- TASK DESCRIPTION:
When a line in the entries below contains "Journal", tally it; give the tally with nothing added.
(Beginning of DATA LISTING)
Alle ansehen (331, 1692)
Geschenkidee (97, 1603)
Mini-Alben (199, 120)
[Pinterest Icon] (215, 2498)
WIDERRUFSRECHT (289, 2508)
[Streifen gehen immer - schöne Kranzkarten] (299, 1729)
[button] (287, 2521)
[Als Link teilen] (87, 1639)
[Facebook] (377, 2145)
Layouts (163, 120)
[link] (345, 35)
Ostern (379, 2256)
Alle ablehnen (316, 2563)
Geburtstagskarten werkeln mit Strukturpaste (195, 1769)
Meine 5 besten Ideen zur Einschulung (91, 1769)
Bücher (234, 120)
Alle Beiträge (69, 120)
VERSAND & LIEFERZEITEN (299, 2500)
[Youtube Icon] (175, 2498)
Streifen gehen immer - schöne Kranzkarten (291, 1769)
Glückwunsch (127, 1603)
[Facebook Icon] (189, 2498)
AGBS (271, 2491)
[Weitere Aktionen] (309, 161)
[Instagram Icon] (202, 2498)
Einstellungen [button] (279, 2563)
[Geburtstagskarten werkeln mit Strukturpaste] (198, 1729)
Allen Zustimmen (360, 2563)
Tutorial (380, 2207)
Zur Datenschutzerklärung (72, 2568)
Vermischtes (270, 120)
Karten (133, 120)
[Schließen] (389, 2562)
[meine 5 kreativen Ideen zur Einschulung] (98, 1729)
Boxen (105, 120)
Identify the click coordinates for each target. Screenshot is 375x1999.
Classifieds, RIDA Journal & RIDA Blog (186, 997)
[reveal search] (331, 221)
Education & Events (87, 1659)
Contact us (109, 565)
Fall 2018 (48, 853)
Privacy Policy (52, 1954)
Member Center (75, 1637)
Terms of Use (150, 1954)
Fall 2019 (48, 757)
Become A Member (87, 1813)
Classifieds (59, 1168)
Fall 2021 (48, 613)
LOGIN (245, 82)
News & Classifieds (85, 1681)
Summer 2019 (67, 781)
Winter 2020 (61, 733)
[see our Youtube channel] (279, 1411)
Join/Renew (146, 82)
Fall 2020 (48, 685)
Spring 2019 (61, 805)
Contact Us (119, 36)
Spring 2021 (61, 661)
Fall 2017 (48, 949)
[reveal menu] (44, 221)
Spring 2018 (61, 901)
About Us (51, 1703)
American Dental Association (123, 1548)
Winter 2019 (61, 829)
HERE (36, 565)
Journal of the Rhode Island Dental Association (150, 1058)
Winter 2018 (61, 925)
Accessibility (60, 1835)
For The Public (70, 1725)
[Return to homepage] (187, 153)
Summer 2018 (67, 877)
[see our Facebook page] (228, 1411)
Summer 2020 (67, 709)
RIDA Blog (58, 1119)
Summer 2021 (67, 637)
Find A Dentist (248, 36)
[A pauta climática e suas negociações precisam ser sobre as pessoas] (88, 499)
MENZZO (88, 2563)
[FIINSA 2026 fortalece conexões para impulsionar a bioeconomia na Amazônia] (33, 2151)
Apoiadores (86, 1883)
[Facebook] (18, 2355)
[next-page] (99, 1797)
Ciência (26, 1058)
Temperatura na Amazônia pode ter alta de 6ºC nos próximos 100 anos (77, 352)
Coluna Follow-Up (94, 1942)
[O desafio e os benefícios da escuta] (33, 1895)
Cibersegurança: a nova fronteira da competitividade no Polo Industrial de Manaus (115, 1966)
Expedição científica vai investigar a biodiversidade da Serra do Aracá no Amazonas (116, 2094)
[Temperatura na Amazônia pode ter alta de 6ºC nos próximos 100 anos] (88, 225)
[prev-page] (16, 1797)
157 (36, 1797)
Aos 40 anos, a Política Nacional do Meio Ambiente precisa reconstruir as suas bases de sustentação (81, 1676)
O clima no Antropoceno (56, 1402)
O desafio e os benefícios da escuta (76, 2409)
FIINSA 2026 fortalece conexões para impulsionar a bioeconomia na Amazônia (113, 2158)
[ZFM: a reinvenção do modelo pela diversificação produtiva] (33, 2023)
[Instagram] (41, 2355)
(End of DATA LISTING)
- RESPONSE FOR THIS EXERCISE:
2